FURBS are trusts used for saving for retirement and/or succession planning that have fewer investment restrictions than registered pension schemes, but fewer tax advantages as a result. Although FURBS are no longer established, existing ones still need to be managed. Below is information on tax for general trusts:
The first £1,000 of gross income, known as the Basic Rate Band, will be taxed at the previous preferential rates; being 7.50% (previously 10%) on dividends and 20% on all other income. Dividends are now paid gross and there is no tax credit, with any gross income above the Basic Rate Band being taxed at the higher rate tax levels.

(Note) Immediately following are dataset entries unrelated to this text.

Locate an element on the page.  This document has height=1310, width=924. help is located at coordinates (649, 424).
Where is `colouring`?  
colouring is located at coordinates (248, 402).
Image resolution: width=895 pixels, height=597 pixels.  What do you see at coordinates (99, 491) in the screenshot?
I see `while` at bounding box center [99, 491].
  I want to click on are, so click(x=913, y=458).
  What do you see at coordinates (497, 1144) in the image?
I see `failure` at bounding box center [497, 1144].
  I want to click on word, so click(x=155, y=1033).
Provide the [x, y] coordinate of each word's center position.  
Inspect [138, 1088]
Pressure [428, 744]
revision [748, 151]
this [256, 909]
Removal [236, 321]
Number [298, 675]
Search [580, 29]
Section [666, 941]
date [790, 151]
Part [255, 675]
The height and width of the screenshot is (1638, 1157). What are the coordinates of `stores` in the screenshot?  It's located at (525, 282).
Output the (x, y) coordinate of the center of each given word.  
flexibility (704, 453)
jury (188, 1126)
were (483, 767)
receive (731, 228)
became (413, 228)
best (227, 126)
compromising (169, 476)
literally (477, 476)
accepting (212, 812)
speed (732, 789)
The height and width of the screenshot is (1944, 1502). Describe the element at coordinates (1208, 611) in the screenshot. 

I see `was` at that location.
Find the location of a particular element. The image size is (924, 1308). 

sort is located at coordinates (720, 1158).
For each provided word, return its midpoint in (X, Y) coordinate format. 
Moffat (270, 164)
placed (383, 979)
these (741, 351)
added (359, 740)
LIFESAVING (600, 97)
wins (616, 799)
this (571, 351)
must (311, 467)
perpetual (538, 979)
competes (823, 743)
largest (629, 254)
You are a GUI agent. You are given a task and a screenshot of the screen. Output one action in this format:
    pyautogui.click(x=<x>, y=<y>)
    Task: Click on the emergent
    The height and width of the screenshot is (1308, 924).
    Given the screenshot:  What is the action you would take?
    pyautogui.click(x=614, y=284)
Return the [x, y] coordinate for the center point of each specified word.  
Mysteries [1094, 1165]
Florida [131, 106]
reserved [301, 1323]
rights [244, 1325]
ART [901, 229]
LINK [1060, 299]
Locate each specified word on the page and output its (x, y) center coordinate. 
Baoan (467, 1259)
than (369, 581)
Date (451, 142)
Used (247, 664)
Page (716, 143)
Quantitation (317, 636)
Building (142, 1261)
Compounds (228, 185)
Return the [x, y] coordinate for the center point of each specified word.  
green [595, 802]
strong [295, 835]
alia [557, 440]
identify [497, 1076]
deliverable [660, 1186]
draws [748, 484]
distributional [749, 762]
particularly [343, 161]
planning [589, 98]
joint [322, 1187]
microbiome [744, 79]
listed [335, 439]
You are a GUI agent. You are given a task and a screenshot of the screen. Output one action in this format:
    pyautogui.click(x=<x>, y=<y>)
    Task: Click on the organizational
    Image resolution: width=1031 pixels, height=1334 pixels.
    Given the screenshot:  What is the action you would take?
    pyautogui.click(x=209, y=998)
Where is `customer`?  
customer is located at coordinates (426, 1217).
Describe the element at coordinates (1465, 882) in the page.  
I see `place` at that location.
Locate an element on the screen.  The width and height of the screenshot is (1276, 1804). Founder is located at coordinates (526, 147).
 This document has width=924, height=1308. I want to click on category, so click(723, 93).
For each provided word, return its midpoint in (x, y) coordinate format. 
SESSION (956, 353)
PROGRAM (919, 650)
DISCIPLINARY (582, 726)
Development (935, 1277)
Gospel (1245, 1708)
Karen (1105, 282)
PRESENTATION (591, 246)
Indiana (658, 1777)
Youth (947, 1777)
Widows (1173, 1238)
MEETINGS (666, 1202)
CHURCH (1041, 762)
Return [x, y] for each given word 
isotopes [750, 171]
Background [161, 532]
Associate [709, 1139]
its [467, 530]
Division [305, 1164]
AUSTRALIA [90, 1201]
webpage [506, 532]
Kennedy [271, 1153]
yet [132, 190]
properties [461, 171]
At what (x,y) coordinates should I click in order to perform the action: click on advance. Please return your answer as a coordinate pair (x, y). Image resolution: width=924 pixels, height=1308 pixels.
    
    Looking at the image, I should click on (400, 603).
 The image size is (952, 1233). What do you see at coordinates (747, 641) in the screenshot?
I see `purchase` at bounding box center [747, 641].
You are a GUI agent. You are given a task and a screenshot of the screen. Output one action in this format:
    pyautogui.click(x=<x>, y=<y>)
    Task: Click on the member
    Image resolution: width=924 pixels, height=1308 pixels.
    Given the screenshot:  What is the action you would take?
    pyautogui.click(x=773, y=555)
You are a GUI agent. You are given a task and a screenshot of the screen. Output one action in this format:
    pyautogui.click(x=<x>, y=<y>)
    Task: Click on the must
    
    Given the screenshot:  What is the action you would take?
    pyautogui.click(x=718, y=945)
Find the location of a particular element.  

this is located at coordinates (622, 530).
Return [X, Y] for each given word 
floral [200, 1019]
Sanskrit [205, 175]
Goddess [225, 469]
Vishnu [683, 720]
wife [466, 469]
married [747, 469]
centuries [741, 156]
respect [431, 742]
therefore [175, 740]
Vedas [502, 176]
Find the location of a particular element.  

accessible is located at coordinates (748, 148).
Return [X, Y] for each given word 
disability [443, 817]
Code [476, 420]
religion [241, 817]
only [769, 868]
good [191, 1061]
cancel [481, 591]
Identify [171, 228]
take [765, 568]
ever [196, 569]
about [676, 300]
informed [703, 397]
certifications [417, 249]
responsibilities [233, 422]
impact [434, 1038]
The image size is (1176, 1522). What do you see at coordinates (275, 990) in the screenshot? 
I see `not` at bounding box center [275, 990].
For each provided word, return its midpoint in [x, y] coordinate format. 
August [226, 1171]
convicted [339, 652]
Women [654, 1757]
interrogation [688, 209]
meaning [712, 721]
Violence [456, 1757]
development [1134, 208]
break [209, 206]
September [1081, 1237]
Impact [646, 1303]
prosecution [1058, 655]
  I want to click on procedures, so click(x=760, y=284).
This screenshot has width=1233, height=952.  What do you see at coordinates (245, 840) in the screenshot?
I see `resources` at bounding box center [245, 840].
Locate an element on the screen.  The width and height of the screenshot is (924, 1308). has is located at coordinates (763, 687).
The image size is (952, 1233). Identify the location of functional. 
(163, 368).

For the 2020/2021 tax year, income above the Basic Rate Band is taxed at 45% with the exception of dividends, which are taxed at 38.10%.
|Capital Gains Tax||
The Capital Gains Tax Rate is 28% on the sale of residential property and 20% on the sale of other assets. The annual exempt amount is £6,150 for the tax year 2020/2021. Full details on capital gains tax can be found on the Revenue’s website.
The Inheritance Tax position depends on whether the funds arose from contributions made before or after 6 April 2006. Funds paid out on the death of a member will normally escape Inheritance Tax if they relate to contributions made to the FURBS before 6 April 2006. If contributions have been paid both before and after, the fund should be apportioned.
|Tax on retirement||
The position depends on when contributions were made. Benefits paid on retirement in respect of a fund arising from contributions paid before 6 April 2006 can still normally be paid as a tax-free lump sum. This is provided that some company contributions were taxed on the employee as a benefit-in-kind at the time they were made.
For funds arising from contributions made after that time, the company may have received tax relief on the funds and the member will have to pay income tax on those funds as and when they are paid out to the member: there is no tax-free lump sum relating to contributions paid under the new regime.